Department of Microbiology, College of Basic Medical Sciences, Third Military Medical University (TMMU), Chongqing 40038, China and Department of Tuberculosis, Institute of Infectious TB Prevention, Third Hospital of PLA, Baoji, Shanxi 721006, China.
Bioinformatics. 2013 Dec 15;29(24):3135-42. doi: 10.1093/bioinformatics/btt554. Epub 2013 Sep 23.
Various human pathogens secret effector proteins into hosts cells via the type IV secretion system (T4SS). These proteins play important roles in the interaction between bacteria and hosts.

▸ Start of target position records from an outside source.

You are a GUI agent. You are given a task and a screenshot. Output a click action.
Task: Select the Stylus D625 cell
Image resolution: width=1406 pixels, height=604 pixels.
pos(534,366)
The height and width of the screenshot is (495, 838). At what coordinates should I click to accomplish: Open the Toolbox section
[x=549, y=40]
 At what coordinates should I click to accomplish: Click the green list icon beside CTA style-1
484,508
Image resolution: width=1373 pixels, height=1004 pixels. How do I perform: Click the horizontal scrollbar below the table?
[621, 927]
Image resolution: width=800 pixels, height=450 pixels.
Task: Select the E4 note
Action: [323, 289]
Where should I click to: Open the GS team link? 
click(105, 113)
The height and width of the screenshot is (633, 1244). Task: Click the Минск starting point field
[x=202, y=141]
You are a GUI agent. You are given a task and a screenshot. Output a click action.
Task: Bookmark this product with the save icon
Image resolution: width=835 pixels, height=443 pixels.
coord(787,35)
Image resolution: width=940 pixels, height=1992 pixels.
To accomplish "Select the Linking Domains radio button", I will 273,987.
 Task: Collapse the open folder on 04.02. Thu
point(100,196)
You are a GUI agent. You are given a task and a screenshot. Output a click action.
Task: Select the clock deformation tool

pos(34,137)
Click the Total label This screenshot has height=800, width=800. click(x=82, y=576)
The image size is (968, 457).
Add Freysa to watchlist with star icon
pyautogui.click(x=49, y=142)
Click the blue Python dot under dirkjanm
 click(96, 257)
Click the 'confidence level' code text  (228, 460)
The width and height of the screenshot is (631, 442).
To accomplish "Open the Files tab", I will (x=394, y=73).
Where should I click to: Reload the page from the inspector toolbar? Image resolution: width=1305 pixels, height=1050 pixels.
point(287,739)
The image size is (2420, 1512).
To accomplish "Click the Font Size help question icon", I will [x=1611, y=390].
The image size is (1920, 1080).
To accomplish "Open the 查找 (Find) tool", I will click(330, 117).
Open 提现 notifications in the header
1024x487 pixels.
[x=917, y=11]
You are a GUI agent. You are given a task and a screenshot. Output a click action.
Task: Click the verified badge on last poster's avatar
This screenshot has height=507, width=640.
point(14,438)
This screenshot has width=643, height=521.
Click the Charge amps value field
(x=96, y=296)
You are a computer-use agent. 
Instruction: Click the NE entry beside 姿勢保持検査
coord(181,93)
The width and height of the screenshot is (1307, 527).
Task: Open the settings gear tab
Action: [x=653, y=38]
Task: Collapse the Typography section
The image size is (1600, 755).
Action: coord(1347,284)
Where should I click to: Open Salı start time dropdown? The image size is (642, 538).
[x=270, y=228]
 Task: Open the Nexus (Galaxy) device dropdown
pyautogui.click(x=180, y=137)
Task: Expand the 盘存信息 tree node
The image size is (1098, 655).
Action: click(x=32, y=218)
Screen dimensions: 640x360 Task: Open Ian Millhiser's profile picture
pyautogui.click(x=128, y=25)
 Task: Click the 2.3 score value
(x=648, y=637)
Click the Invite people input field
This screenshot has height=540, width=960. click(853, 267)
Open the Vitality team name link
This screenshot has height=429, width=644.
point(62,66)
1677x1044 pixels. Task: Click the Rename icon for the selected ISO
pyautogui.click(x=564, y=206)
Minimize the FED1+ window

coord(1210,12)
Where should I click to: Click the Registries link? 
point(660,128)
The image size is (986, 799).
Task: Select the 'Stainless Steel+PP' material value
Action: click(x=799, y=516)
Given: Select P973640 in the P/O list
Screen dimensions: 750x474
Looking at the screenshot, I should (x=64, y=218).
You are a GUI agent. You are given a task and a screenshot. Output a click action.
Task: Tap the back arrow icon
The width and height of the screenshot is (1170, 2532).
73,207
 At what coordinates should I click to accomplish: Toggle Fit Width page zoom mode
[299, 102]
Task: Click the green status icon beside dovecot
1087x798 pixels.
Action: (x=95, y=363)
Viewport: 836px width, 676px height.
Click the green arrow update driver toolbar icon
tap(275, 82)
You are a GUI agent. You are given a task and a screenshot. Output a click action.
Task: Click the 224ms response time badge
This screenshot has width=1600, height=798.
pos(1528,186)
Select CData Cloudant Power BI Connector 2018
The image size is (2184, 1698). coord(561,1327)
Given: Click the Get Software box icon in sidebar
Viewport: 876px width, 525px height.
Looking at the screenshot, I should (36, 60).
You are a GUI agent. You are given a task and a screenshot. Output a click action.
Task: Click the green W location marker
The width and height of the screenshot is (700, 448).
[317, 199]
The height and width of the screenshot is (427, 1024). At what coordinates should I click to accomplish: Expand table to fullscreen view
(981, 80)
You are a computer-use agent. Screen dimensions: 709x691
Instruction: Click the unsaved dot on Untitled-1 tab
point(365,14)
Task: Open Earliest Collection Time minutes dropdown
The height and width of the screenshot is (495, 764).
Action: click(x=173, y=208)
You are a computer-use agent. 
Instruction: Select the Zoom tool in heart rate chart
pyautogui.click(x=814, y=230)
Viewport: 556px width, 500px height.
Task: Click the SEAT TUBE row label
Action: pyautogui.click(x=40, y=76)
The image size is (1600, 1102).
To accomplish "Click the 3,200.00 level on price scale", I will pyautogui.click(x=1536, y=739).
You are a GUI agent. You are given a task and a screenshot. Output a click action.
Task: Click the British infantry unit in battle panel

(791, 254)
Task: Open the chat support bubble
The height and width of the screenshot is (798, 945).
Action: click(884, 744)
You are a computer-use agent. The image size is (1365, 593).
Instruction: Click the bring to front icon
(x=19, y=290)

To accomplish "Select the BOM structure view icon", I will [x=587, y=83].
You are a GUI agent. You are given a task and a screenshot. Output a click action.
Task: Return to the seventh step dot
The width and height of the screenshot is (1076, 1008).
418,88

Computational methods for T4SS effector prediction have been developed for screening experimental targets in several isolated bacterial species; however, widely applicable prediction approaches are still unavailable
In this work, four types of distinctive features, namely, amino acid composition, dipeptide composition, .position-specific scoring matrix composition and auto covariance transformation of position-specific scoring matrix, were calculated from primary sequences. A classifier, T4EffPred, was developed using the support vector machine with these features and their different combinations for effector prediction. Various theoretical tests were performed in a newly established dataset, and the results were measured with four indexes. We demonstrated that T4EffPred can discriminate IVA and IVB effectors in benchmark datasets with positive rates of 76.7% and 89.7%, respectively. The overall accuracy of 95.9% shows that the present method is accurate for distinguishing the T4SS effector in unidentified sequences. A classifier ensemble was designed to synthesize all single classifiers. Notable performance improvement was observed using this ensemble system in benchmark tests. To demonstrate the model's application, a genome-scale prediction of effectors was performed in Bartonella henselae, an important zoonotic pathogen. A number of putative candidates were distinguished.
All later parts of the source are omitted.